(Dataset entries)
__________
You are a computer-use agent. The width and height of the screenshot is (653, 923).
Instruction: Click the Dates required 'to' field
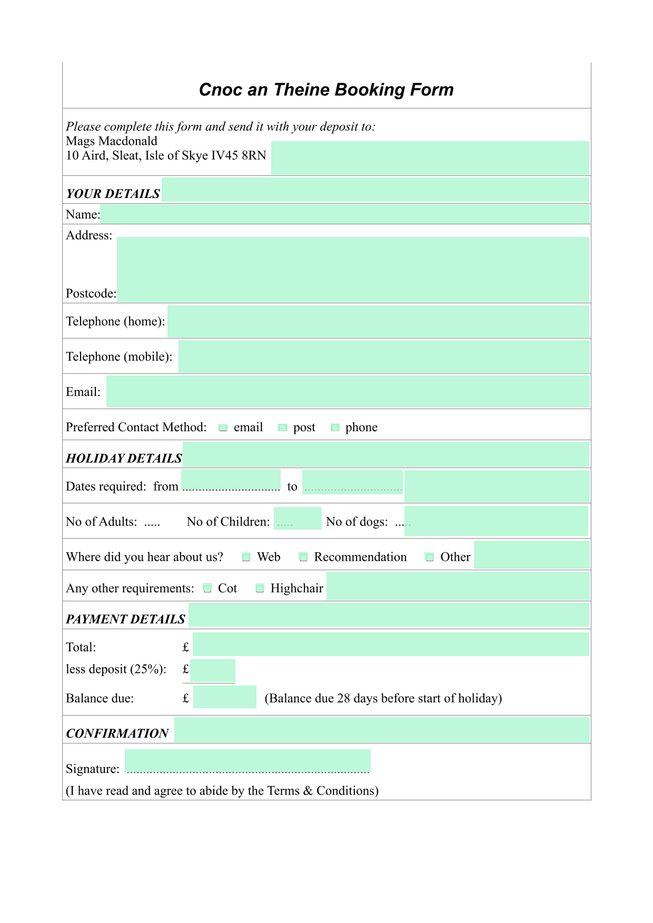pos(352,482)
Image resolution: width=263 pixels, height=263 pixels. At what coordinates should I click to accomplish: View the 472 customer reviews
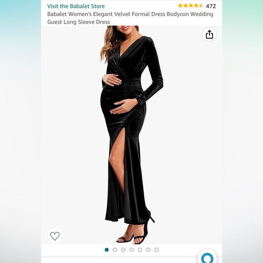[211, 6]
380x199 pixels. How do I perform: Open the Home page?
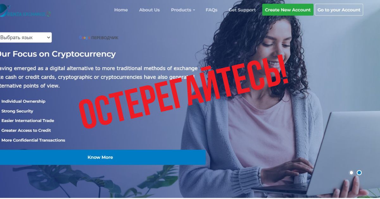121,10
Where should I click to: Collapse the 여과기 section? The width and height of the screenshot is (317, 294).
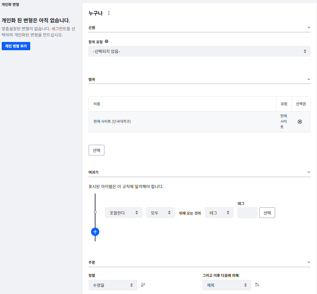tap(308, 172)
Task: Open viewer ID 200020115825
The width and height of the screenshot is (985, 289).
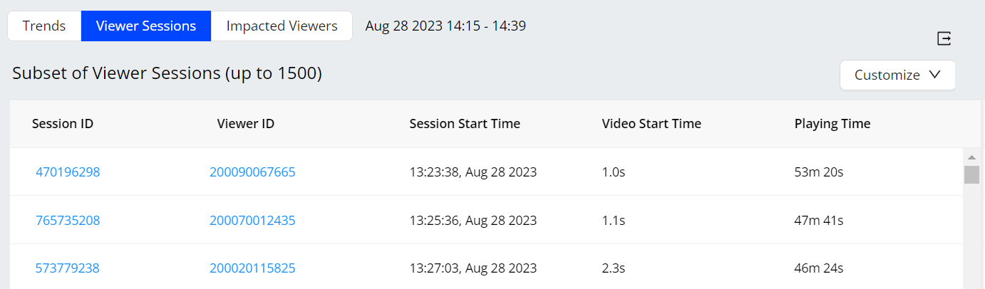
__________
BRIEF:
Where the line containing "Where should I" appears, begin copying there and continue exactly through the final line of the records; both end lines belong in the copy, pictures do not.

RESPONSE BOX:
Where should I click to: Collapse the 여과기 section? The width and height of the screenshot is (317, 294).
tap(308, 172)
Task: Open viewer ID 200020115825
The width and height of the screenshot is (985, 289).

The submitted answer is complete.